* INFORMATION PROVIDED *
────────
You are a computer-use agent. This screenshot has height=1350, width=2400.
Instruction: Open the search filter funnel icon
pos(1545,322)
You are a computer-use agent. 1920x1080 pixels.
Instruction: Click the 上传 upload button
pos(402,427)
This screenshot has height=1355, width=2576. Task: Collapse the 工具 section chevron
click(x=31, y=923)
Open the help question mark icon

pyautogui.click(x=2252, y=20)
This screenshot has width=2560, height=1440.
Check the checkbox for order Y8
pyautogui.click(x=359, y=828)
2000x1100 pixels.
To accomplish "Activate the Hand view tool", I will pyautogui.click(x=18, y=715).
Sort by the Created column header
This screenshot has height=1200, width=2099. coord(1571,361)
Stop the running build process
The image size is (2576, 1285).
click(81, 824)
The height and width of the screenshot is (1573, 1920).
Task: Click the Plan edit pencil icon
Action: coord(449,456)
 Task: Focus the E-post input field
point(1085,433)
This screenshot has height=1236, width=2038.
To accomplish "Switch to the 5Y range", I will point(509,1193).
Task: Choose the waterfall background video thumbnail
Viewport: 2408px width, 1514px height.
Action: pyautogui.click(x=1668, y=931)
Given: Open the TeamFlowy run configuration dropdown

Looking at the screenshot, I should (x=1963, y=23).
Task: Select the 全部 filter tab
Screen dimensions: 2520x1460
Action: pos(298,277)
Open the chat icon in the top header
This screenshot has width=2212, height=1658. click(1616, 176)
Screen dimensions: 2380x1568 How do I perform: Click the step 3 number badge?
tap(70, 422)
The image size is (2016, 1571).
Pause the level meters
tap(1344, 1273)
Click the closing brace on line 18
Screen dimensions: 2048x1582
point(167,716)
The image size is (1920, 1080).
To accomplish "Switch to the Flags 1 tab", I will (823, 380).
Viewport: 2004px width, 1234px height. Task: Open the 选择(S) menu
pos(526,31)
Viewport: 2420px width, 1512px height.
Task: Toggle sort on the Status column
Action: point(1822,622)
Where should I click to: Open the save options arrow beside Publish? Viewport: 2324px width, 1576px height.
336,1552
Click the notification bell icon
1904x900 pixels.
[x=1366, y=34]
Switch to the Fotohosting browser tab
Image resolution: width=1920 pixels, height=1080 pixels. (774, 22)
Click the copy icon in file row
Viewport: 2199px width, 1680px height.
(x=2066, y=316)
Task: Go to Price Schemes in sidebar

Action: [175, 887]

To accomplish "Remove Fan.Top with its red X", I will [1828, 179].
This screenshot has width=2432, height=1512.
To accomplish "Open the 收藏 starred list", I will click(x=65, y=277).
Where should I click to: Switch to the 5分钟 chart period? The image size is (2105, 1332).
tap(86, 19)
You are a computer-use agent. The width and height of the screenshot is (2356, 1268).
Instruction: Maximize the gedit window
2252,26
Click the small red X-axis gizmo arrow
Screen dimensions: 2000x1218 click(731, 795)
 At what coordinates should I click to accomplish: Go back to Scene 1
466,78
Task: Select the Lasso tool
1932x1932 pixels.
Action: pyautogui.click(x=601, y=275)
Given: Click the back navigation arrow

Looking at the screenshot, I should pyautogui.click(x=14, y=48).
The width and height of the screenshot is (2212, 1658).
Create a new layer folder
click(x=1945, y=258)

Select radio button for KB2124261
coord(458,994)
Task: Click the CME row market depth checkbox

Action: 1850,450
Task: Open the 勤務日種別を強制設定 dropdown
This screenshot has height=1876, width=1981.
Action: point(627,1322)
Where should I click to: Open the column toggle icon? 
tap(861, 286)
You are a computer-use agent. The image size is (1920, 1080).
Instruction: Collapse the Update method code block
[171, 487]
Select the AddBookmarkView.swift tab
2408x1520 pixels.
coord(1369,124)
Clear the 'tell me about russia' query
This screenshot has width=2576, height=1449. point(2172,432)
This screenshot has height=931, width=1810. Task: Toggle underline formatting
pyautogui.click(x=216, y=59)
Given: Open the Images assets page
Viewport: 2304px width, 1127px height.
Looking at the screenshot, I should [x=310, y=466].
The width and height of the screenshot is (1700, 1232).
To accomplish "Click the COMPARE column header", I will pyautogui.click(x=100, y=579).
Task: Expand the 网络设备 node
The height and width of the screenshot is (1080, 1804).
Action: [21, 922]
────────
* TASK ITEM *
Reproduce every line from the listing above that holds the word "computer".

* RESPONSE TO THIS TASK *
You are a computer-use agent. This screenshot has height=1350, width=2400.
You are a computer-use agent. 1920x1080 pixels.
You are a computer-use agent. The width and height of the screenshot is (2356, 1268).
You are a computer-use agent. The image size is (1920, 1080).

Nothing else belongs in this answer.